Transcriptome data for an ancient ‘living-fossil’ mollusc, Entemnotrochus rumphii

Sample collection and RNA extraction

Sample of E. rumphii was collected by trawling from the East China Sea, near Japan (30.9° N, 129.9° E), in compliance with the principles and requirements of the Nagoya Protocol. Various tissues, including gill, mantle, radula sac, digestive gland, white mucous gland, salivary gland, mouth, nerve, antenna, foot, and stomach, were dissected and immediately frozen in liquid nitrogen. The tissues of foot, mantle, and radula sac were respectively divided into four, three, and two parts, constituting biological repeats. While for other tissues, there were no repeats. Total RNA was extracted from each sample using TRIzol (Amibon, USA) following the manufacturer’s protocol. RNA integrity was assessed with the Agilent 2100 bioanalyzer (Agilent, USA).

SMRT bell library construction and sequencing

Equal amounts of RNA from each tissue were pooled to build the library. The construction of the full-length transcriptome library involved Oligo (dT) magnetic beads enrichment. This method allows for the enrichment of mRNA, as the majority of eukaryotic mRNA contains a polyA tail. The enriched mRNA was then reverse transcribed into cDNA using the Clontech SMARTer PCR cDNA Synthesis Kit. Subsequently, the Iso-Seq library was prepared following the Isoform Sequencing protocol (Iso-Seq), and the BluePippin Size Selection System protocol, as described by Pacific Biosciences (PN 100-092-800-03).

Once the library passed the quality control assessment, Iso-Seq was performed based on the PacBio Sequel II platform, considering the effective concentration of the library and the desired data output requirements.

Full-length transcript processing, error correction, and de-duplication

A total of 64.36 gigabytes of data and 964,550 Polymerase reads were generated. Subreads were then extracted by removing adapters and polymerase reads with a length less than 50 bp using the official PacBio software package, SMRTlink v8.0. Circular consensus sequences (CCS) were generated by correcting the subreads by comparing them with each other. These CCSs were then categorized into two groups: full-length sequences and non-full-length sequences, based on the presence of 5’ and 3’ adapters and polyA tails.

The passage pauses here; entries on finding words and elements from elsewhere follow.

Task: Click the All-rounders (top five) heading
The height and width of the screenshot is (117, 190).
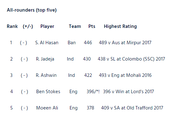Action: 32,10
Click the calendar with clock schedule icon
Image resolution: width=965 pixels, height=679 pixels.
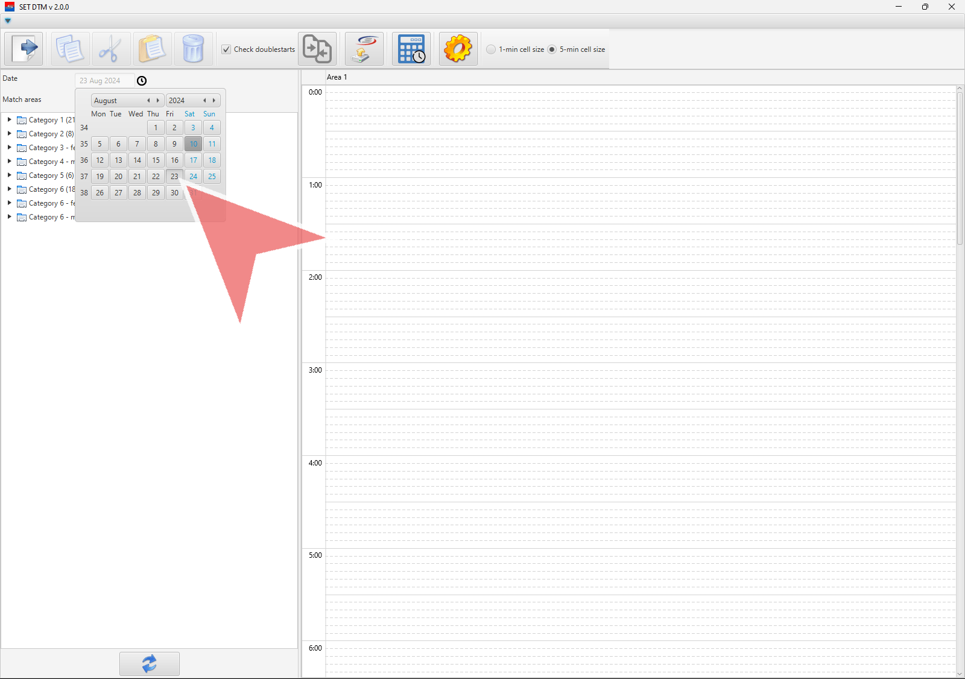coord(411,49)
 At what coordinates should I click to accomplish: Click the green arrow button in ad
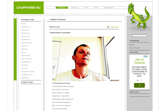pos(139,85)
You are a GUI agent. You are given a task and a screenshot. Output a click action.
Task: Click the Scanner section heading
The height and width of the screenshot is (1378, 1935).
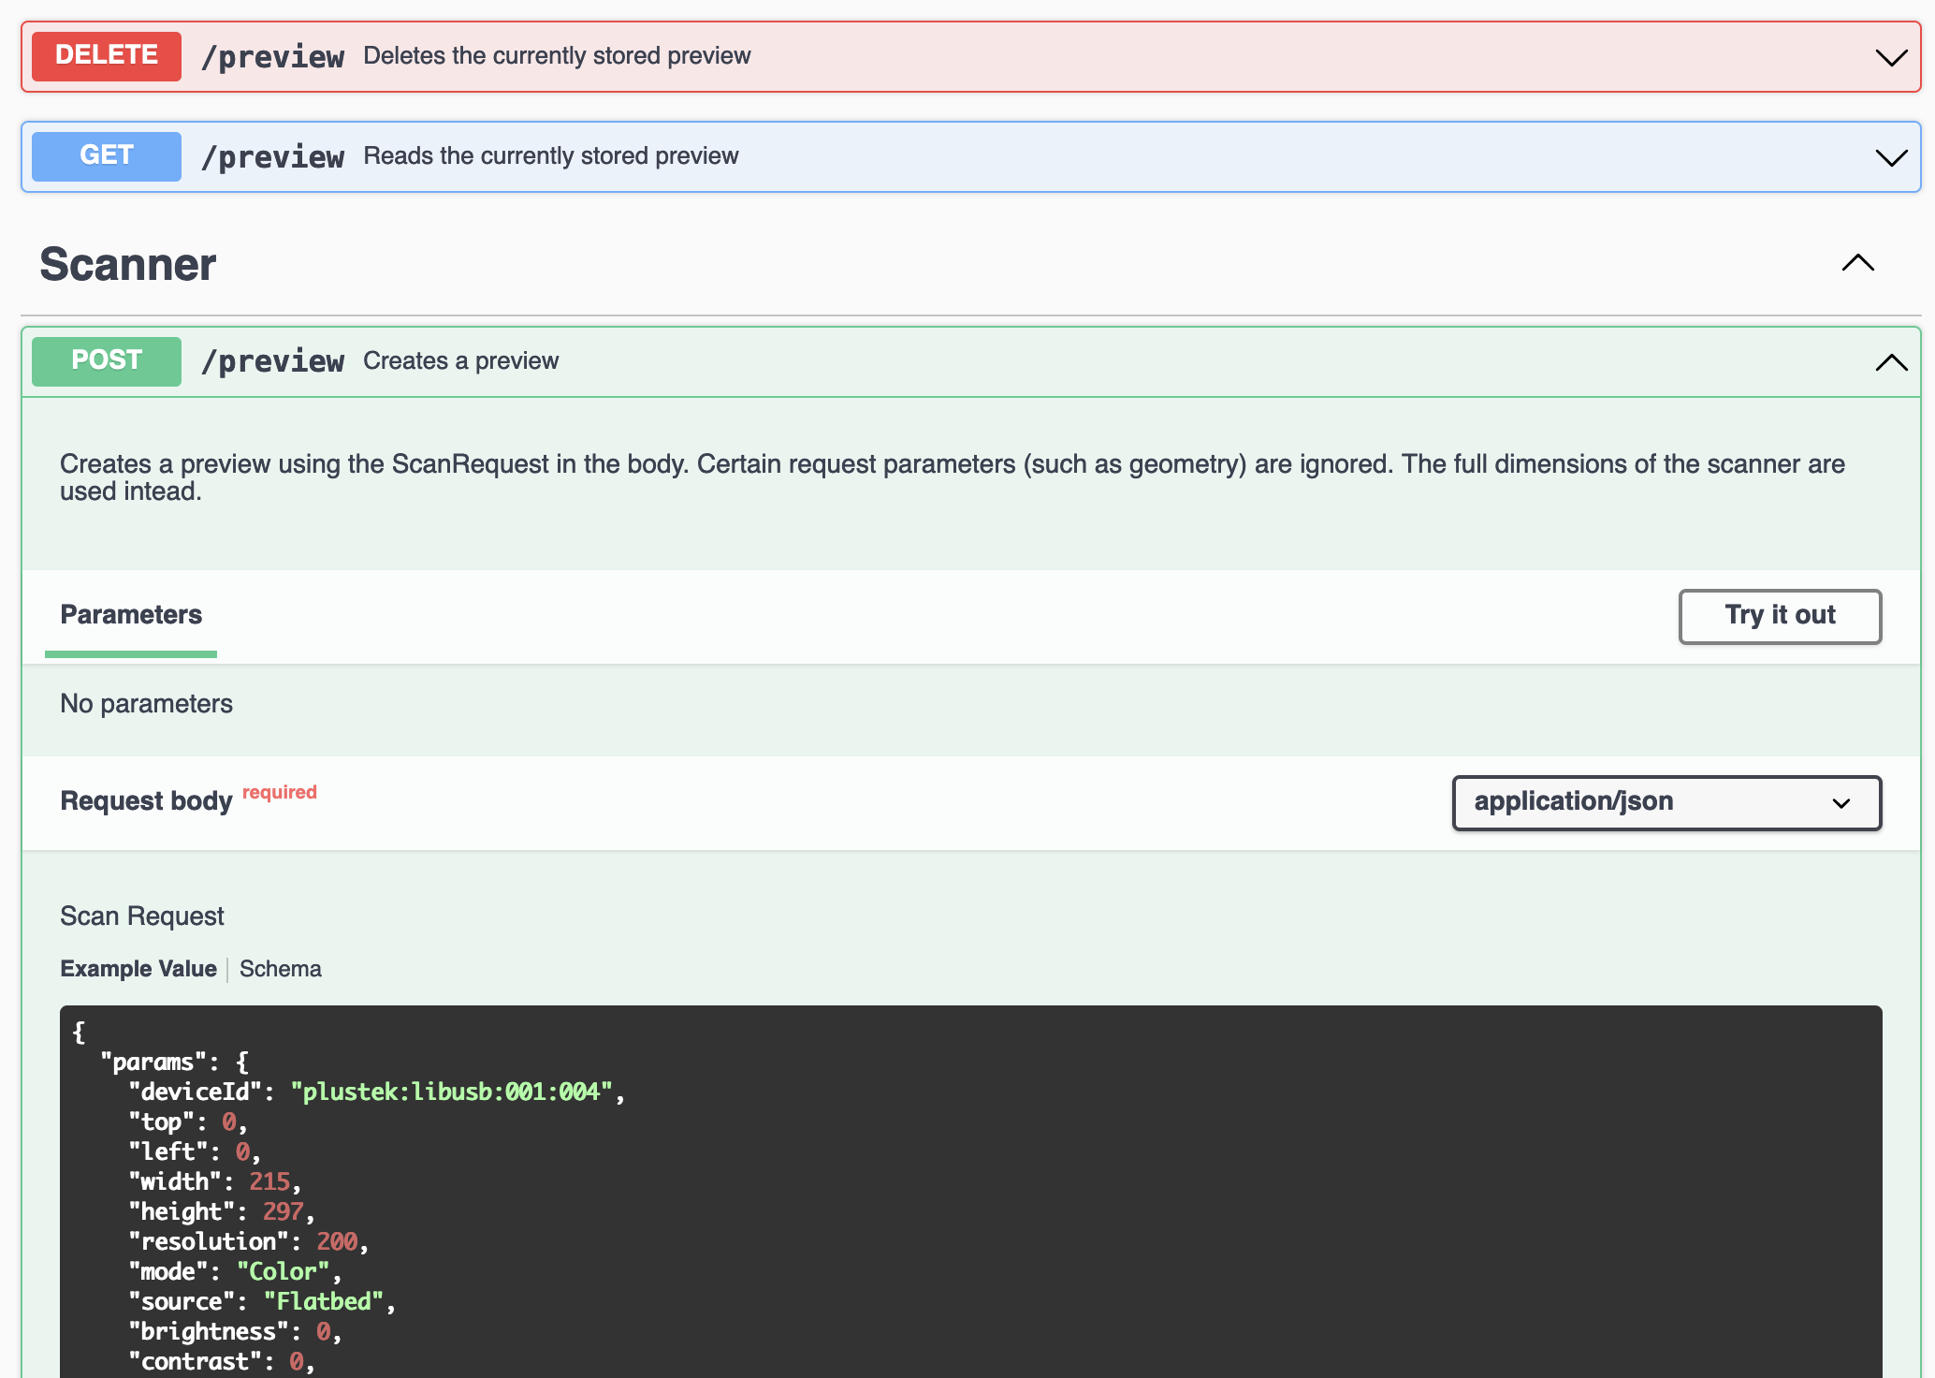click(x=128, y=265)
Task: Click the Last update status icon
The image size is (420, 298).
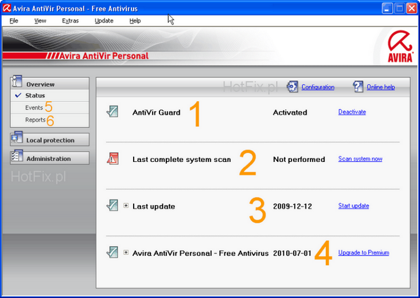Action: tap(112, 206)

The full-length sequences were further processed by clustering them into cluster consensus sequences using a hierarchical n*log(n) algorithm. The cluster consensus sequences were corrected to obtain polished consensus sequences with Arrow software. To correct any additional nucleotide errors in the consensus reads, the Illumina RNA-seq data was utilized along with the LoRDEC2²³ software.

The corrected transcriptome sequences were then clustered and de-duplicated based on a 95% sequence similarity threshold using CD-HIT3²⁴. After this step, a total of 19,273 genes were generated, and these served as the reference sequences for subsequent analyses. The length distribution statistics after each step are presented in Table 1.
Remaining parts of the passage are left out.